*** DATASET EXCERPTS Section Begins ***

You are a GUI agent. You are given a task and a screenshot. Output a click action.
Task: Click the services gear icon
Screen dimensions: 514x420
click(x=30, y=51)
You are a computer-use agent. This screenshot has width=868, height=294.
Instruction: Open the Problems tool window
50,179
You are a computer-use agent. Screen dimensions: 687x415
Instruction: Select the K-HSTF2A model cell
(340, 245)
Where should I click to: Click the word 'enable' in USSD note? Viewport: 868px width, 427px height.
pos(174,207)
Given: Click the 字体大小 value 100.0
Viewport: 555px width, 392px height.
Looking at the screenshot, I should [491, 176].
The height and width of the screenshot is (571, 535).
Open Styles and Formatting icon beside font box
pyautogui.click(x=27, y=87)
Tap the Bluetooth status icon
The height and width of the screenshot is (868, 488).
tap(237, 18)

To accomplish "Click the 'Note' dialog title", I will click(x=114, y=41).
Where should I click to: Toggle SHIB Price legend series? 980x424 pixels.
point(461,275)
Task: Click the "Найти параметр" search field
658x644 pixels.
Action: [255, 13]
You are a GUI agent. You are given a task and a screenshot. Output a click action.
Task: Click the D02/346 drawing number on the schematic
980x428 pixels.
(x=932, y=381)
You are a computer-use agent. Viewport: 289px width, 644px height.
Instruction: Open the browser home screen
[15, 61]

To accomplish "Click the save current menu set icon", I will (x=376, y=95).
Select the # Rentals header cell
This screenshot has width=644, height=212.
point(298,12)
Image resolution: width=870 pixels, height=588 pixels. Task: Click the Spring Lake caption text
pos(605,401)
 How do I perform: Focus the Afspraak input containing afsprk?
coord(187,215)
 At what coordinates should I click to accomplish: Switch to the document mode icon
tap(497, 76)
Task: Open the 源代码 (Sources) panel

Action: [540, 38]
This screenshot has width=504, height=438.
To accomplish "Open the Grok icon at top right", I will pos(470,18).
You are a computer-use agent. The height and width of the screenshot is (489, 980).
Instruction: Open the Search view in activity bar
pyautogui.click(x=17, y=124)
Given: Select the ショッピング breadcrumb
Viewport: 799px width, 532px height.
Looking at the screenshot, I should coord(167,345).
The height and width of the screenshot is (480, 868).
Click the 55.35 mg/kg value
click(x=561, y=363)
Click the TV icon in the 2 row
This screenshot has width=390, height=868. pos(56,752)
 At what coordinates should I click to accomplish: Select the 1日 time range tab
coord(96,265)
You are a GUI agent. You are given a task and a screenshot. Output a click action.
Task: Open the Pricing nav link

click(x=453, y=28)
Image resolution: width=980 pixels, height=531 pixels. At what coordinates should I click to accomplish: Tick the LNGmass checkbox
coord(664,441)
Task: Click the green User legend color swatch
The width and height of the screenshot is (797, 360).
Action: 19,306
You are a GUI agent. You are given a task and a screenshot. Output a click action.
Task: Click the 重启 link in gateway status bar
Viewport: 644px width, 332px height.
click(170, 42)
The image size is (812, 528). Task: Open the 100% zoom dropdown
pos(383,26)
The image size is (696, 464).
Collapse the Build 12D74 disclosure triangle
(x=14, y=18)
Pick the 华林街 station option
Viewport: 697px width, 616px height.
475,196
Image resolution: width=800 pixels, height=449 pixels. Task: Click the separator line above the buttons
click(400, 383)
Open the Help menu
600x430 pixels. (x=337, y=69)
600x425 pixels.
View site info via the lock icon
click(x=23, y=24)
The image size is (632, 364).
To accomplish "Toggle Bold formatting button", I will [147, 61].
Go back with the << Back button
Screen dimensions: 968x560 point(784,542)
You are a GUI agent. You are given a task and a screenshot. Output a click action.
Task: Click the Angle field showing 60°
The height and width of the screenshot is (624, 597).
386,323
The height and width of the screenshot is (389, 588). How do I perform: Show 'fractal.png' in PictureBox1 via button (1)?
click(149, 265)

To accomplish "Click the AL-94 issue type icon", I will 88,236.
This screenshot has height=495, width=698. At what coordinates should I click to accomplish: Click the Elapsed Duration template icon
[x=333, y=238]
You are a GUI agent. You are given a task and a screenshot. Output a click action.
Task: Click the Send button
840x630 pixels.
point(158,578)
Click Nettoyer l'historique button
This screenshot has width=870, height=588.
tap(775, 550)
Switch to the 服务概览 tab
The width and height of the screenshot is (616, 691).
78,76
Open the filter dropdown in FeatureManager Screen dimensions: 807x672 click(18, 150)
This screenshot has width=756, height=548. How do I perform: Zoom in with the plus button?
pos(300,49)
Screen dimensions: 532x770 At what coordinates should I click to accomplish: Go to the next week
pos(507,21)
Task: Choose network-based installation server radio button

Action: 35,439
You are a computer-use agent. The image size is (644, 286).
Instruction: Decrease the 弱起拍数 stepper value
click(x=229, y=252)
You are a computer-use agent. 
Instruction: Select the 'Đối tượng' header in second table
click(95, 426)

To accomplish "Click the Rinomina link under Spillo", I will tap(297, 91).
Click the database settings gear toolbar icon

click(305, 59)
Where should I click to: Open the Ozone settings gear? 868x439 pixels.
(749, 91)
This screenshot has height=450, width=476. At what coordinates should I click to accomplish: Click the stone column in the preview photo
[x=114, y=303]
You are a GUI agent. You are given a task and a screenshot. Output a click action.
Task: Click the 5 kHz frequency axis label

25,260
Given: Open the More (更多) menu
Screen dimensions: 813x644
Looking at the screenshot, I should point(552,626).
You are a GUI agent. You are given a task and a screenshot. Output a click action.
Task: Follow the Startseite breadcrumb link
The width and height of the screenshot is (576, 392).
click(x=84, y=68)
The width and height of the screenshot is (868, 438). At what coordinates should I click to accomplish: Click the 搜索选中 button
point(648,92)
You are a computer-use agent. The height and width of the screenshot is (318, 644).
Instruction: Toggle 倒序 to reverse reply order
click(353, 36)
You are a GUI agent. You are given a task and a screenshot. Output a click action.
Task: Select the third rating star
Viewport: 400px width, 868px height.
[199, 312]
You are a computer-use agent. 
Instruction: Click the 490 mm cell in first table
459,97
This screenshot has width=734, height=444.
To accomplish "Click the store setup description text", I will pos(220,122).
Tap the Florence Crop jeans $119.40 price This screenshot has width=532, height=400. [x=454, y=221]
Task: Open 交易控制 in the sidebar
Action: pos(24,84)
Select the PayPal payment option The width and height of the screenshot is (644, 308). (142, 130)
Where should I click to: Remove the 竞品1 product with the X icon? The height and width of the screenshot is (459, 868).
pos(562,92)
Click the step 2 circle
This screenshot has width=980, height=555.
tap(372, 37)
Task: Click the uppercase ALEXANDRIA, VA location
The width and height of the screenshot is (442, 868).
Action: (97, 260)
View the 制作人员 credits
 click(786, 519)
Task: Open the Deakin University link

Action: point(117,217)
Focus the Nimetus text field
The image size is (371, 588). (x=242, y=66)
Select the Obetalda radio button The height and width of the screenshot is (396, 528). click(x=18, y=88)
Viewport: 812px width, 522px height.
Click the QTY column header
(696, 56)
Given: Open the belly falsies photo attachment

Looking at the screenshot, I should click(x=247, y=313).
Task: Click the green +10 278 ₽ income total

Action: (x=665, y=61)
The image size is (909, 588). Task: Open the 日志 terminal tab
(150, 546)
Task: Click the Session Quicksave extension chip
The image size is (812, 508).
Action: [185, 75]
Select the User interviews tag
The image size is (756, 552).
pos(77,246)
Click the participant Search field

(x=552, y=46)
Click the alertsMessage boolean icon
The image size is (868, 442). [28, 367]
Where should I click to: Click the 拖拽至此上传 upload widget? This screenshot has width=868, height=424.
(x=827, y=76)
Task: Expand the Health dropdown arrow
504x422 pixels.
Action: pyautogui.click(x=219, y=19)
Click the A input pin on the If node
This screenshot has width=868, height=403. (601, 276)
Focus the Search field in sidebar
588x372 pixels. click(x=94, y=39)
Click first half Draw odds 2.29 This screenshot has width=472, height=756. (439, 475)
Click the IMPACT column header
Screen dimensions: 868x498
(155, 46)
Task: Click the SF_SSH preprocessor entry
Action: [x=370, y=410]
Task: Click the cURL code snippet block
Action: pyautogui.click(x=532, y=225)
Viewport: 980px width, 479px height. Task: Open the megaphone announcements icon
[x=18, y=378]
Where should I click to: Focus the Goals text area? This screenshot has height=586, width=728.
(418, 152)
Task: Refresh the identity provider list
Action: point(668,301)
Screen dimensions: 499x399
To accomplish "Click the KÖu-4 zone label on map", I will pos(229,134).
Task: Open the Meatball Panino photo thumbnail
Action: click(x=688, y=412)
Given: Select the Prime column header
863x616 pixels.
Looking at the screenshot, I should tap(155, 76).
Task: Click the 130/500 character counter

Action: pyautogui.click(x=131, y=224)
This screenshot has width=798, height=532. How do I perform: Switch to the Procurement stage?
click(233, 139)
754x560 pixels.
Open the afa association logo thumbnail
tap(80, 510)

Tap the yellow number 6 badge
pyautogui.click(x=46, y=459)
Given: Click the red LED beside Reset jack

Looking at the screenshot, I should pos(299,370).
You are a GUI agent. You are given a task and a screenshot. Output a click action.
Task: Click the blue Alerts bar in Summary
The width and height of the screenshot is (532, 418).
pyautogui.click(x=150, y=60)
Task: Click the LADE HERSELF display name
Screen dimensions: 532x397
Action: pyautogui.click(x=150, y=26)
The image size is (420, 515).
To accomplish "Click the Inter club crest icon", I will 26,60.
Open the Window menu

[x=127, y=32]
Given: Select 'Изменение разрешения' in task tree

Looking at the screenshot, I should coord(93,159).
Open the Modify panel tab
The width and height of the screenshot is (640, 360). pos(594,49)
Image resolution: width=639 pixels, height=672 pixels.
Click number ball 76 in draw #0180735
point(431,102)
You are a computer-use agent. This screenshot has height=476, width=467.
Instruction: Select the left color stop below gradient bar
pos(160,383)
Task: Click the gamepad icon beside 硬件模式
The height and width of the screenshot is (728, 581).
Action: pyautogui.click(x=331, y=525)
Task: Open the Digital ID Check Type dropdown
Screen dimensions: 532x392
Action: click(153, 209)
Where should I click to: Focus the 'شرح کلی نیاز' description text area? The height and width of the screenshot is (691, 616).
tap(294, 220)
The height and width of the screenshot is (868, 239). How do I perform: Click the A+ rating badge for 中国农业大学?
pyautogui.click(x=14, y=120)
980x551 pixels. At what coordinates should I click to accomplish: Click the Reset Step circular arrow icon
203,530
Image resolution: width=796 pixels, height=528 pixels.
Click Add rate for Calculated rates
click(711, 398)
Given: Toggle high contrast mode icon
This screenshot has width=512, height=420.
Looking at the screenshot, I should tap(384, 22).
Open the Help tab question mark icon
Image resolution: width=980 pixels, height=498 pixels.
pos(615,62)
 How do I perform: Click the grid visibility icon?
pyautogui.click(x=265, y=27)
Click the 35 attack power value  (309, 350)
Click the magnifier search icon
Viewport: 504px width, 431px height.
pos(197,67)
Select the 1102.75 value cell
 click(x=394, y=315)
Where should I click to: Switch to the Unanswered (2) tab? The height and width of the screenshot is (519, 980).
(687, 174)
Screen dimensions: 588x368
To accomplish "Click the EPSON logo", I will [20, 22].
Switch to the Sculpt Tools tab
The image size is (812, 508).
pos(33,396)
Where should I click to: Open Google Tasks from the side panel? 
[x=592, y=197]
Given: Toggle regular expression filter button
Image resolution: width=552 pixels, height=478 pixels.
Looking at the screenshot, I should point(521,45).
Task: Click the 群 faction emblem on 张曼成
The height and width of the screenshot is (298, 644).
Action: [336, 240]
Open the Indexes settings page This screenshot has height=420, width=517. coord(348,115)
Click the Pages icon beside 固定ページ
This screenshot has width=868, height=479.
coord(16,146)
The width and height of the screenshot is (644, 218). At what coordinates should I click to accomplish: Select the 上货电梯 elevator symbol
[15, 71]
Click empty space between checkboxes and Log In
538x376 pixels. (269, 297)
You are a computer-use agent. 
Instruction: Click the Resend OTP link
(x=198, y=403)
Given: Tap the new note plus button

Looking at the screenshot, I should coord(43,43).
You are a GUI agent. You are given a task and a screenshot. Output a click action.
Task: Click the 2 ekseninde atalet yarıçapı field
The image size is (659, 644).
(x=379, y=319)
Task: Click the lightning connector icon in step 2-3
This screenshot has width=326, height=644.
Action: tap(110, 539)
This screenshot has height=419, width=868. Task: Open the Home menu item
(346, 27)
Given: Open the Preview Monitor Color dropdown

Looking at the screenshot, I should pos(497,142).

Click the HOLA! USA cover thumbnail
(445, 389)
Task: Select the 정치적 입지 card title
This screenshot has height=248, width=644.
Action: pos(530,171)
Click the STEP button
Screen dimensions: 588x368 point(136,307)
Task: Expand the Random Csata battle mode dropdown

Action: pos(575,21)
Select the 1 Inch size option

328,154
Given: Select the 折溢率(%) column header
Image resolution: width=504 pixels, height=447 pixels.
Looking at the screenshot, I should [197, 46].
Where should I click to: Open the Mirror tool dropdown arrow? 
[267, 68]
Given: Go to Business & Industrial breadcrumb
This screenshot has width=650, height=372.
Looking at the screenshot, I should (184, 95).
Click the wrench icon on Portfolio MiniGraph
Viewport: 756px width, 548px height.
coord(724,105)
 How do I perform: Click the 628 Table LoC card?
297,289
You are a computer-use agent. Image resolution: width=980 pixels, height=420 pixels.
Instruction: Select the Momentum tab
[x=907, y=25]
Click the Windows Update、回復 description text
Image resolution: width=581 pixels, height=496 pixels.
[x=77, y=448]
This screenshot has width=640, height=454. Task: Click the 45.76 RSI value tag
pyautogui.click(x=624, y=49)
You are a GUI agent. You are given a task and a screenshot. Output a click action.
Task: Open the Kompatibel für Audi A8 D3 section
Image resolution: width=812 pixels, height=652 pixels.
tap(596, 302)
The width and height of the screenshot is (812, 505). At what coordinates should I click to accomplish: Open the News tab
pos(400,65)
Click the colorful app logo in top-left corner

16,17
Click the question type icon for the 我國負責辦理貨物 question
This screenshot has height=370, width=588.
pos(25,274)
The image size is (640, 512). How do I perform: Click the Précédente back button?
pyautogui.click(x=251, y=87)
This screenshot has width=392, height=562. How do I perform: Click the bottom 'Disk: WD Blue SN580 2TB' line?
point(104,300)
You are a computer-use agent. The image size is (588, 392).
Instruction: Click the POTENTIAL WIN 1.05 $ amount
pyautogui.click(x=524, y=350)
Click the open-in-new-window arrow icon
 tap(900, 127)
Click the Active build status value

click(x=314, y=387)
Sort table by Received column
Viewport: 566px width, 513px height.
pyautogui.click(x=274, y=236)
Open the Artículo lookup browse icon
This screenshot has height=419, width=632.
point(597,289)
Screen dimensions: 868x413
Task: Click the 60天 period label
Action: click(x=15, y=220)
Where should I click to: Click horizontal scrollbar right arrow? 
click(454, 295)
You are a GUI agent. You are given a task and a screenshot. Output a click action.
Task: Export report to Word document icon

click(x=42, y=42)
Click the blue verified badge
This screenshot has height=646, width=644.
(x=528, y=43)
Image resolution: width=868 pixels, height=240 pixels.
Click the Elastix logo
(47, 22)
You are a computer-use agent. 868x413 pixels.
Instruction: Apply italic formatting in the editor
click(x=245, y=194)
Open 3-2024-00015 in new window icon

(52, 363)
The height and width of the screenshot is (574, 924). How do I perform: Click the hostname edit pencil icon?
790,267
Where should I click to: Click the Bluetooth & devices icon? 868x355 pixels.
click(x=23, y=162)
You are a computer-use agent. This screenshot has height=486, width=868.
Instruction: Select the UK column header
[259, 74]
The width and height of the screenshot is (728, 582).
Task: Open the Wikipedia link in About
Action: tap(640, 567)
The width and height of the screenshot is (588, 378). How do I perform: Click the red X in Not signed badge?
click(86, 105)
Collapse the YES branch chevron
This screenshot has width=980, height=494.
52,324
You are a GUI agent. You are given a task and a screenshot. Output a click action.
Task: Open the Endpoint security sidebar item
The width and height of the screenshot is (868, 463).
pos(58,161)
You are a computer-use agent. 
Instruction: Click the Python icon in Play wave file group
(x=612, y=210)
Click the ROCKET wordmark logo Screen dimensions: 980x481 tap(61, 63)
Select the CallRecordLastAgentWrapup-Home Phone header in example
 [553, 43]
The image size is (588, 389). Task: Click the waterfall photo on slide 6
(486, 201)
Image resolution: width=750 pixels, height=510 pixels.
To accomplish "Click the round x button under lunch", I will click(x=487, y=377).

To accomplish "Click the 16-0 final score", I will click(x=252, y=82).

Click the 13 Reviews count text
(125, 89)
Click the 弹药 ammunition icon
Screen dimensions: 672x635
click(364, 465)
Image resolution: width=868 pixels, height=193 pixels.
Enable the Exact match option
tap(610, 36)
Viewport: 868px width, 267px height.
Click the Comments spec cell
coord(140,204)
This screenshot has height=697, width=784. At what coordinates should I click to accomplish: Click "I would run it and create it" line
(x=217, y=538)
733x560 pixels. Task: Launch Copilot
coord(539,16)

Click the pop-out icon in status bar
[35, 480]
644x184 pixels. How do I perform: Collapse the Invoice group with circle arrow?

*** DATASET EXCERPTS Section Ends ***

# WORK INSTRUCTION
Write down again the exact lines running from the beginning of the data to the line containing "is (489, 980).", with both ends included.

# TASK ANSWER
You are a GUI agent. You are given a task and a screenshot. Output a click action.
Task: Click the services gear icon
Screen dimensions: 514x420
click(x=30, y=51)
You are a computer-use agent. This screenshot has width=868, height=294.
Instruction: Open the Problems tool window
50,179
You are a computer-use agent. Screen dimensions: 687x415
Instruction: Select the K-HSTF2A model cell
(340, 245)
Where should I click to: Click the word 'enable' in USSD note? Viewport: 868px width, 427px height.
pos(174,207)
Given: Click the 字体大小 value 100.0
Viewport: 555px width, 392px height.
Looking at the screenshot, I should [491, 176].
The height and width of the screenshot is (571, 535).
Open Styles and Formatting icon beside font box
pyautogui.click(x=27, y=87)
Tap the Bluetooth status icon
The height and width of the screenshot is (868, 488).
tap(237, 18)

To accomplish "Click the 'Note' dialog title", I will click(x=114, y=41).
Where should I click to: Toggle SHIB Price legend series? 980x424 pixels.
point(461,275)
Task: Click the "Найти параметр" search field
658x644 pixels.
Action: [255, 13]
You are a GUI agent. You are given a task and a screenshot. Output a click action.
Task: Click the D02/346 drawing number on the schematic
980x428 pixels.
(x=932, y=381)
You are a computer-use agent. Viewport: 289px width, 644px height.
Instruction: Open the browser home screen
[15, 61]

To accomplish "Click the save current menu set icon", I will (x=376, y=95).
Select the # Rentals header cell
This screenshot has width=644, height=212.
point(298,12)
Image resolution: width=870 pixels, height=588 pixels. Task: Click the Spring Lake caption text
pos(605,401)
 How do I perform: Focus the Afspraak input containing afsprk?
coord(187,215)
 At what coordinates should I click to accomplish: Switch to the document mode icon
tap(497, 76)
Task: Open the 源代码 (Sources) panel

Action: [540, 38]
This screenshot has width=504, height=438.
To accomplish "Open the Grok icon at top right", I will pos(470,18).
You are a computer-use agent. The height and width of the screenshot is (489, 980).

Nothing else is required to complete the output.